The Lord respects, in all the dispensations of His providence the freedom of man. So when the Adamic Church no longer desired to be led solely by the Lord, He did not interfere with the church's freedom. It would not have been for the good of the church if the Lord had compelled it to live alone with Him.
But while the Lord permitted the Adamic people to descend into this more external state, He did not turn away from them. He followed these most ancient people in their decline and raised up the means of regenerating them on the plane to which they had fallen. Hence we read that the Lord said: "I will make an help meet for him." Here we come to the story of Adam's deep sleep. Don't think of a man going to sleep physically. The sleep described here was a spiritual sleep. St. Paul exhorts spiritual sleepers where he says: "Awake, thou that sleepest, and Christ shall give thee light."
The mind is not simply a thinking faculty; it is a spiritual organism, created in discrete planes of consciousness. This was true of the people called Adam. Now, when the Most Ancient Church ceased to desire to be alone with the Lord, the very highest plane of life in that Adam fell into a state of spiritual sleep. The Lord's love was no longer active on that plane. Deep sleep brooded over it. This was Adam's sleep. Falling into this sleep, the Adamic people would have utterly destroyed all heavenly life in themselves if it had not been for the tender mercy of the Lord. They inclined to their selfhood, and it would have swallowed them up. Think of the Lord's mercy! Adam sleeps; the highest life of the church has ceased; but while Adam sleeps, the Lord takes one of his ribs and closes up the flesh instead, and that rib, He builds into a woman. So runs the allegory. What does it mean? Remember, it is the religious condition of the Most Ancient Church that is treated of in this story of the rib built into a woman - remember that, and the whole narrative becomes clear.
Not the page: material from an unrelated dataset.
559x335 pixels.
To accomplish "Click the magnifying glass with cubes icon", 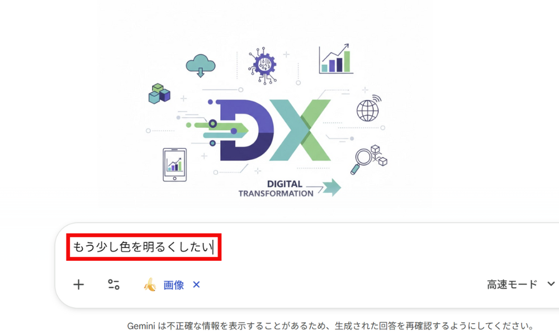I will (x=368, y=160).
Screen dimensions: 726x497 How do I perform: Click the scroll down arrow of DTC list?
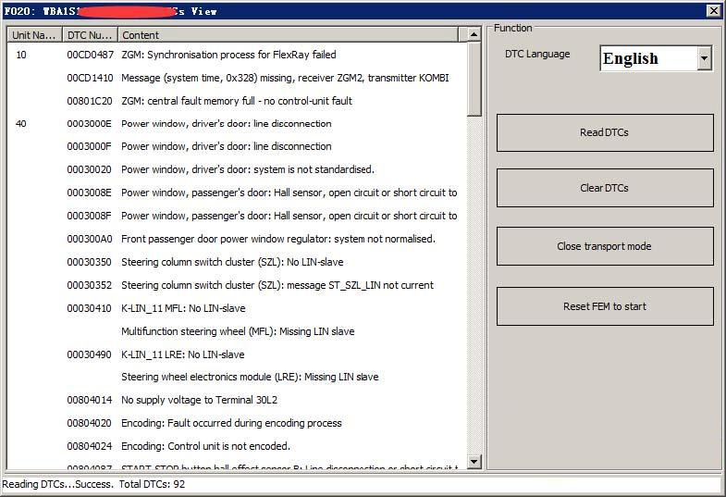(474, 461)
The rib of Adam stands for the ownhood - the individuality, of the earliest people. This ownhood, in itself, was dead - without any spiritual life; but it was capable of being vivified with life from the Lord. Thus taken out of the most ancient man, as the means of arresting his spiritual ruin, and raised into a new condition and animated by another life, it could come to see that what is good and true are to be believed and practiced in daily life, by man as of himself, yet with the acknowledgment that the will, the understanding and the power to do so are from the Lord alone.
When the ownhood is thus vivified, it is no longer a hard bone - no longer a rib. It becomes soft, pliable, fair, yielding and lovable. These qualities are meant by the woman, beautiful and innocent.
This is not, therefore, the story of the origin of woman; but the woman is introduced into the story because, in all the tenderness and beautiful qualities of high and noble womanhood, she represents what was true of the ownhood of the most ancient people after it was taken out of them and raised to newness of life by the Lord. They could love this proprium, and the Lord could still retain His hold on them. It was, of course, a more external state than the one pictured by Adam alone in the garden; but it was not an evil state. In coming into it, this posterity of the Adamic Church, forsook many internal things. This is what is meant by the forsaking of father and mother. But the church could cleave to the wife - to the pure and the good, as it saw them, on a more external plane.
To teach us that while what we have described was a more outward state of the Most Ancient Church, yet not an utterly fallen and evil state, it is said: "And they were both naked and were not ashamed." There was no guilt up to this point. It was only the beginning of the fall that went on until the Lord came.